Another trial, NRG Oncology/NSABP B-51/RTOG 1304, found that patients whose lymph nodes became cancer-free after neoadjuvant chemotherapy had similar outcomes whether or not they received regional nodal irradiation (RNI).  

“This really makes a great argument against RNI in those who convert to node-negative,” said Zellars. 

Some patients with early-stage cancer may also be able to cut down the frequency of follow-up screening after treatment, according to results of the Mammo-50 trial. The trial found that survivors of early-stage breast cancer who were 50 years or older had similar survival rates whether they received follow-up mammography annually or less frequently (either every two or three years, depending on the type of surgery they had undergone).  

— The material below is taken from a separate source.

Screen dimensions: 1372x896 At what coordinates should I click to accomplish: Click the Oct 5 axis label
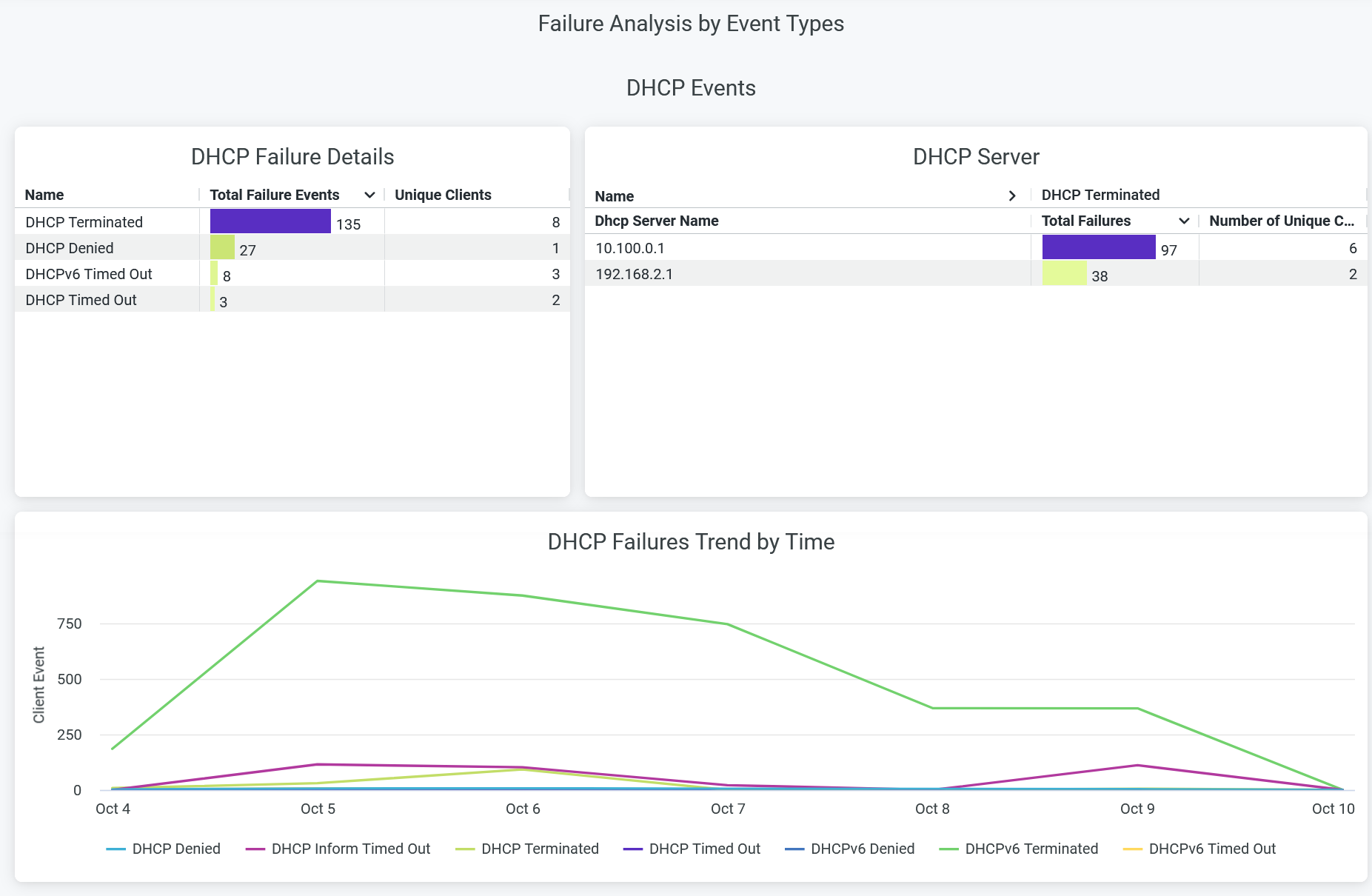point(318,809)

“I would believe on the evidence we’ve seen in this presentation, we probably should change our standard practice,” said Thompson, but he cautioned that any changes should wait until the study has been peer reviewed. 

Speaking from personal experience, Glenn noted, “Everything in the cancer world is ‘less is more.’ I would want to have less mammography in the follow-up setting.” 

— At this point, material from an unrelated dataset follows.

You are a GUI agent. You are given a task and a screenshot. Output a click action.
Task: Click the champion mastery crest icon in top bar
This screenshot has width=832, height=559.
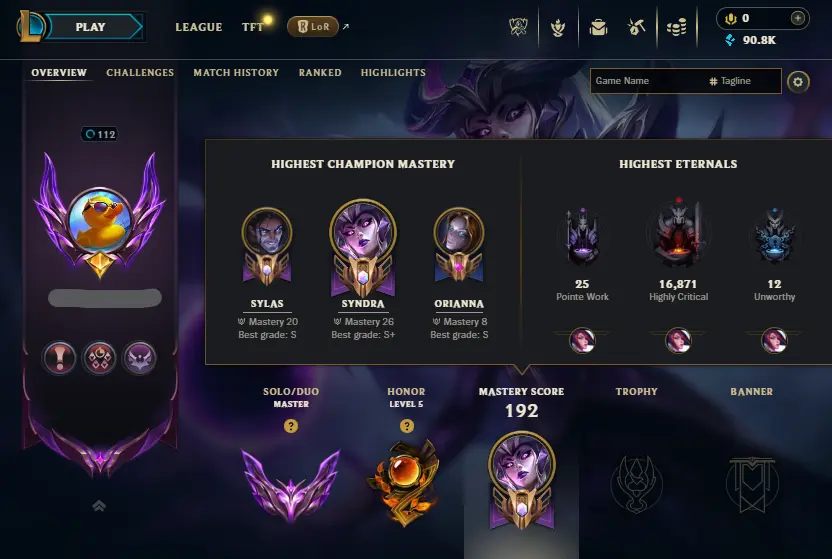click(x=558, y=27)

Clinical management of HER2-positive breast cancers 

In the final portion of the session, panelists discussed how results from SABCS might influence the treatment of patients with HER2-positive cancers. This year’s conference featured the final invasive disease-free survival (iDFS) data and updated OS data from the KATHERINE trial, which evaluated trastuzumab emtansine (T-DM1, Kadcyla) versus trastuzumab (Herceptin) in patients with HER2-positive breast cancer who had residual disease after neoadjuvant therapy and surgery. Researchers reported that patients in the T-DM1 arm had an almost 14-month longer iDFS and a 34% lower risk of death than those in the trastuzumab arm.  

“I was a little emotional seeing [the iDFS data],” said O’Shaughnessy. “I thought this was a really big moment in our history.” 

Cortés and McArthur noted that interim iDFS data reported in 2018 had already led to T-DM1 becoming the standard of care for this population. 

While the latest data may not change much in clinical practice, McArthur noted, “These are really great results that support what we’re already doing.”  

Cortés added that this trial demonstrates the importance of surrogate endpoints, such as iDFS, in advancing new therapies. If the approval of T-DM1 had required OS data, he explained, thousands of patients would have missed the opportunity to receive the drug. 

Another study, HER2CLIMB-02, evaluated the impact of adding the HER2 inhibitor tucatinib (Tukysa) to T-DM1 for patients with HER2-positive locally advanced or metastatic breast cancer that progressed after prior treatment with trastuzumab and taxane chemotherapy. Researchers reported at SABCS that the combination of tucatinib and T-DM1 led to a significantly higher 3-year PFS rate compared with T-DM1 alone; OS data were immature. In patients with brain metastases, those who received tucatinib with T-DM1 appeared to have longer PFS than those treated with T-DM1 alone, but the researchers did not assess if the difference was statistically significant. 

Previously reported data from a separate trial, HER2CLIMB, had demonstrated that tucatinib combined with trastuzumab and capecitabine (Xeloda) significantly increased OS, including in patients with brain metastases. Due to the availability of OS data and the significant impact in patients with brain metastases, panelists stated that they would likely favor the previously reported tucatinib, trastuzumab, and capecitabine regimen over the tucatinib and T-DM1 combination in clinical practice.  

“HER2CLIMB underscored for me that we’re already using tucatinib in the right way,” said McArthur. “It’s an important regimen that’s been practice changing. I don’t think there is a real role for the T-DM1 plus tucatinib regimen.” 

However, the panelists did note that T-DM1 plus tucatinib could be beneficial for certain patients who experience toxicities with other regimens.  

Glenn emphasized the importance of being open about toxicities and factoring in patient lifestyle—their type of work, whether they have young kids in the house—when deciding between regimens, adding that she has had minimal toxicities on capecitabine but knows other patients with different experiences.  

“It is so important to know your patient and know their life goals,” she said.